Thanks it get me a better understandimg
yes
seen/good
Good development.
I knew how to solve E the moment I saw it, too bad I suck at implementation. Back to practice.
I think C is more difficult than D. Tutorial of problem D is much more difficult than mine. My solution works O(n)
C is simple if u dont approach the dp way.Just divide the input string into even and odd parts.If u analyse the problem its actually simple addition on adjacent values.This observation is enough to solve the problem .
But can you tell me why are we subtracting 2?
yes as in question both numbers should be positive....hence if s=given sum,then we have to ignore two possibilities (s,0) and (0,s).
Yeah i tried dp (couldn't solve), its very easy to make error, or think of wrong transitions equation.
Yes .
Problem E is great but didn't understand the 11th base for problem D :(.

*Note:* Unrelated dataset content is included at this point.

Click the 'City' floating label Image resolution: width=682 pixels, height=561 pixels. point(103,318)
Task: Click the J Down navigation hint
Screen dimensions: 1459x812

basically 11th base was for hinting to the fact that you need to make n numbers such that they can achieve highest decimal place. example — to make 1000 with 2 numbers consider two cases, 900 100 990 10
now you can see that in first case you are multiplying higher decimal places with even higher power of 11, 9*((11)^3) + 1*((11)^3) and in second case it is 9*((11)^3) + 9*((11)^2) + 1*((11)^2)
so basically 1*((11)^3) > 9*((11)^2) + 1*((11)^2)
For me at least, C is the type of problem that seems quite hard, then, when you see the editorial, you realise it was really easy and you were the one who complicated it.
Yeah!thinking in that direction is hard! I tried one hour for it:)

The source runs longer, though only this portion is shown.